Antidiuretic hormone _______________.
- A. controls metabolic rate
- B. controls the amount of urine one produces
- C. increases blood sugar
- D. controls reproduction
Correct Answer: B
Rationale: The correct answer is B: controls the amount of urine one produces. Antidiuretic hormone (ADH) acts on the kidneys to regulate water reabsorption, thereby controlling the amount of urine produced. It does not control metabolic rate (A), increase blood sugar (C), or control reproduction (D). ADH's main function is to maintain water balance in the body by reducing urine output.

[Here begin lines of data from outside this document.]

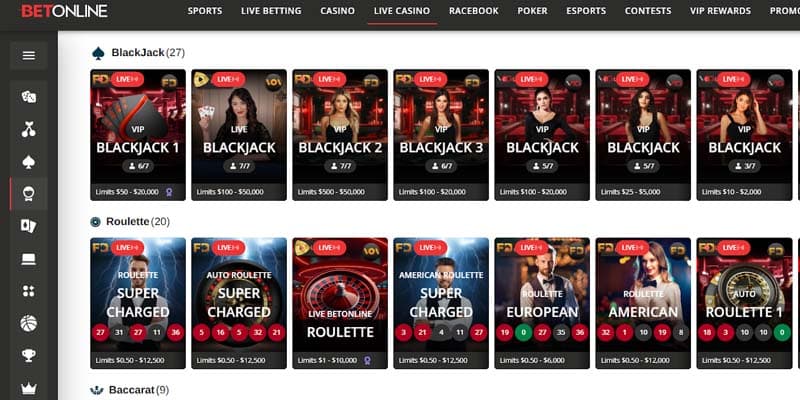Open the RACEBOOK tab
This screenshot has height=400, width=800.
pos(473,11)
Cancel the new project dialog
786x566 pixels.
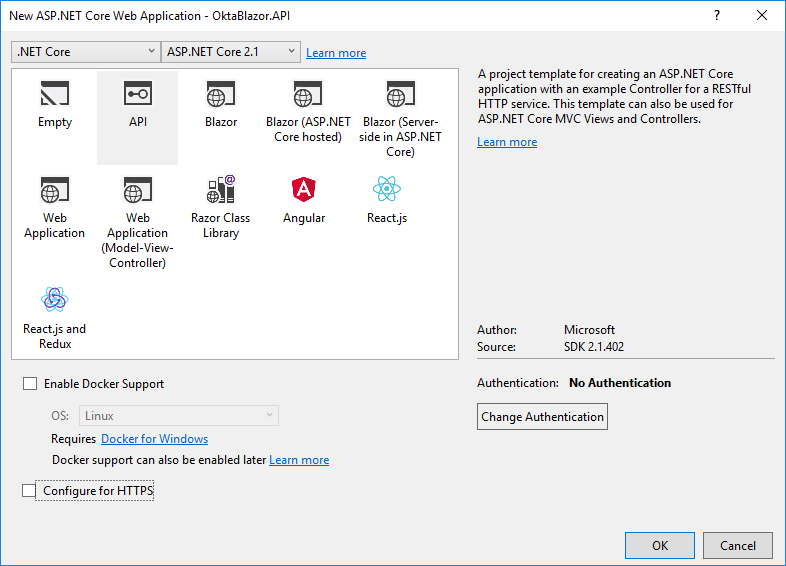(737, 546)
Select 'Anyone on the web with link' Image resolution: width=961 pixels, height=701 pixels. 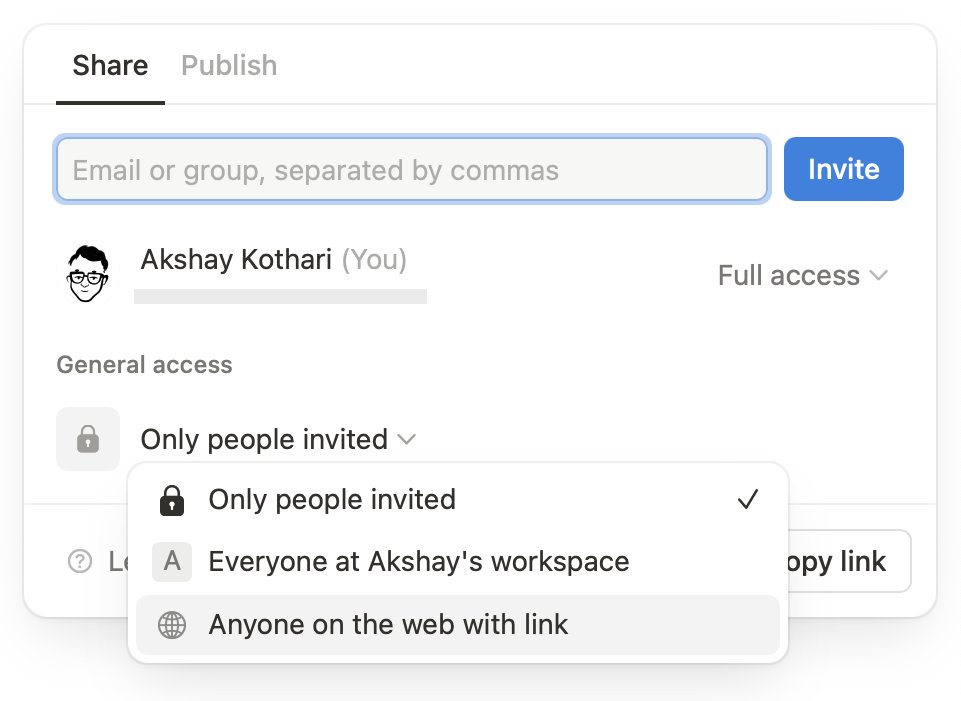click(x=458, y=625)
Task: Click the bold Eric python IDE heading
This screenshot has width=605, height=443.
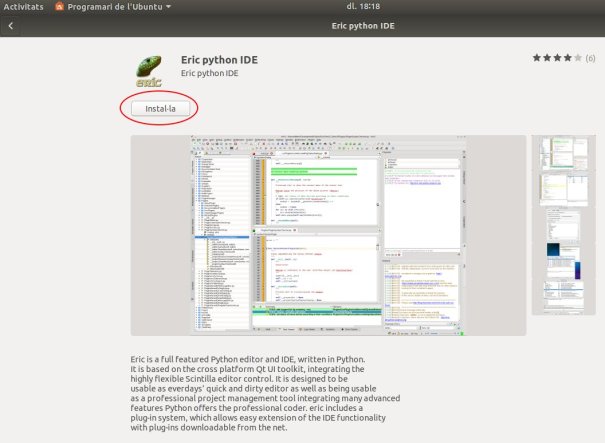Action: coord(219,59)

Which of the following is not a steroid-based hormone?
- A. estrogen
- B. aldosterone
- C. epinephrine
- D. cortisone
Correct Answer: C
Rationale: The correct answer is C: epinephrine. Steroid-based hormones are derived from cholesterol and include estrogen, aldosterone, and cortisone. Epinephrine is a catecholamine hormone, not a steroid hormone. Catecholamines are derived from the amino acid tyrosine, not cholesterol like steroid hormones. Therefore, epinephrine does not belong to the category of steroid-based hormones.
When an action potential reaches the axon terminal, what happens next?
- A. The muscle fiber contracts
- B. Acetylcholinesterase breaks down acetylcholine in the synaptic cleft
- C. Endosomes containing neurotransmitter fuse to cell membrane, and release neurotransmitter into the synaptic cleft
- D. Sodium channels open at the motor end plate, moving the cell membrane closer to threshold
Correct Answer: c
Rationale: The correct answer is C because when an action potential reaches the axon terminal, endosomes containing neurotransmitters fuse with the cell membrane and release neurotransmitter into the synaptic cleft. This process is known as exocytosis. This neurotransmitter then binds to receptors on the postsynaptic neuron, initiating a new action potential.
Choice A is incorrect because the muscle fiber contraction is initiated by the binding of the neurotransmitter to receptors on the muscle cell, not directly by the action potential reaching the axon terminal.
Choice B is incorrect because acetylcholinesterase breaks down acetylcholine in the synaptic cleft after it has already been released and has completed its role in transmitting the signal.
Choice D is incorrect because sodium channels opening at the motor end plate is part of the process of muscle cell depolarization and contraction, not directly related to the release of neurotransmitter at the axon terminal.